2018年08月15日

木の家スクール名古屋2018 第2回:7月21日(土)①

源流の木で家を作る活動と水系再生

講師:神谷 博 氏 (㈱設計計画水系デザイン研究室 代表取締役)

㈱設計計画水系デザイン研究室・代表取締役の神谷先生にお話を伺いました。

水系デザインとか、水とコミュニティーの設計と聞いても、何を設計しているのか、全く想像ができませんでしたが、お話を伺うと、自然に絡む仕事なら、どれもが水に関係しているのが判ってきます。という事は、なんでも設計をなさるということなのでしょう。

山梨県の小菅村(多摩川の源流地域)では、高齢化が進み、山の管理が出来ず、山が疲弊し森が元気をなくしているとの悩みを抱え、神谷さんに相談がきたそうです。

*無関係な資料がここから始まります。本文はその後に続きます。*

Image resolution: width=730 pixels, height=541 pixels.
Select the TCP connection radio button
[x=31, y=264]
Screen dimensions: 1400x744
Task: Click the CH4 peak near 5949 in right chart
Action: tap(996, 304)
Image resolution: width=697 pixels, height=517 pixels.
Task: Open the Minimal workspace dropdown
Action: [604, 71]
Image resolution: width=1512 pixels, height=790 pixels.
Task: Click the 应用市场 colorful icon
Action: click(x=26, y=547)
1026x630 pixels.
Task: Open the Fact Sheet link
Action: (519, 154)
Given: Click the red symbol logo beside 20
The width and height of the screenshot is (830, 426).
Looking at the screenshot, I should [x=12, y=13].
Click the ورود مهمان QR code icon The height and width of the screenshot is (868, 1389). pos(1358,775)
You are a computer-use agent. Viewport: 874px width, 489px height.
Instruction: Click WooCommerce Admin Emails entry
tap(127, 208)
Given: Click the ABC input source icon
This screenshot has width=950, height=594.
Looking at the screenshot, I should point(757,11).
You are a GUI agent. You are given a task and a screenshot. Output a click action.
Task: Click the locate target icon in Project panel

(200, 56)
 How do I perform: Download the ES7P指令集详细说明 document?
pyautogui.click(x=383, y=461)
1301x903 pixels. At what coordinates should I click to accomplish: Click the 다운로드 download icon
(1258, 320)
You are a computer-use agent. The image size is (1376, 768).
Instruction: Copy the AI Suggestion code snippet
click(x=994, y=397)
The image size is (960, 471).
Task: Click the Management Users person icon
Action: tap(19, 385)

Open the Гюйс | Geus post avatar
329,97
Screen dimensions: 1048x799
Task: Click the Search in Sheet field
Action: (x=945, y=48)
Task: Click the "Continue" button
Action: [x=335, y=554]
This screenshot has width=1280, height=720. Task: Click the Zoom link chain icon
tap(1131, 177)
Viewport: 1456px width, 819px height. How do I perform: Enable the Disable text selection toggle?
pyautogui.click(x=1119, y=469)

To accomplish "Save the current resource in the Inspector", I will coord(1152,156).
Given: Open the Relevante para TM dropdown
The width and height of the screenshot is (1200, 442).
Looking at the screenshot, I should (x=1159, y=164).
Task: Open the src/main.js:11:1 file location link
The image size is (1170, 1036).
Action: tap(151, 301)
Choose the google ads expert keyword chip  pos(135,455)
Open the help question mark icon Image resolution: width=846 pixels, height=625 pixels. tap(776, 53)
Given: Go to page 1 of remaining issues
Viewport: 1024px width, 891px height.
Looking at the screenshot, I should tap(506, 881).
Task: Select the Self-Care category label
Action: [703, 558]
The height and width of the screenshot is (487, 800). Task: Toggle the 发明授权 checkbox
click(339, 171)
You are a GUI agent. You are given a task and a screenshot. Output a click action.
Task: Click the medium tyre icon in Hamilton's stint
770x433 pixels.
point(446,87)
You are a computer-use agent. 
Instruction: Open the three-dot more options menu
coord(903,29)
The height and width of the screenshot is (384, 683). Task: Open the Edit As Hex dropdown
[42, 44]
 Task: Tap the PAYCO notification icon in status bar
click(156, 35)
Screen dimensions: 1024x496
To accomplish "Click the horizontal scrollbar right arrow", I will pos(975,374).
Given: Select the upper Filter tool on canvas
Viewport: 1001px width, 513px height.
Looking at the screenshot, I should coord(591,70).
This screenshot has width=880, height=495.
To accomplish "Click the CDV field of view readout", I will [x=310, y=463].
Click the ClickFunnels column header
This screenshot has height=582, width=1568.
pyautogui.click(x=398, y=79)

自分は何が出来るのか?と考え、源流の木で家を作ることを提案したところ、カソリック教会から、子供寮の依頼があり、子供達の心に残る物を!と考え、木がどこで育つか子供達と一緒に山に入り、キリスト教式のお祓いをして切り出し、建物を作る最初の過程から子供達に参加して貰い、建設を進めたそうです。

その他、川の上流と下流の方たちの流域懇談会や、水の研究会、雨水の性能を認め評価する活動など、活動の幅の広さと、物事の根本まで掘り下げる深さに驚かされた講義でした。特に建築に携わる受講生に神谷先生が強く訴えられたことは、2014年に施行された「雨水の利用の推進に関する法律」や、同時に成立した「水循環基本法」とともに、日本の雨水を取り巻く状況が大きく変わったこと、そして極端気象の深刻化とともに雨に関わる災害も増えており、その有効な対策の一つが建築における雨水活用であるというお考えでした。そうした意識をもち、的確なノウハウを持った建築士の養成が喫緊の課題であるとの見解には説得力がありました。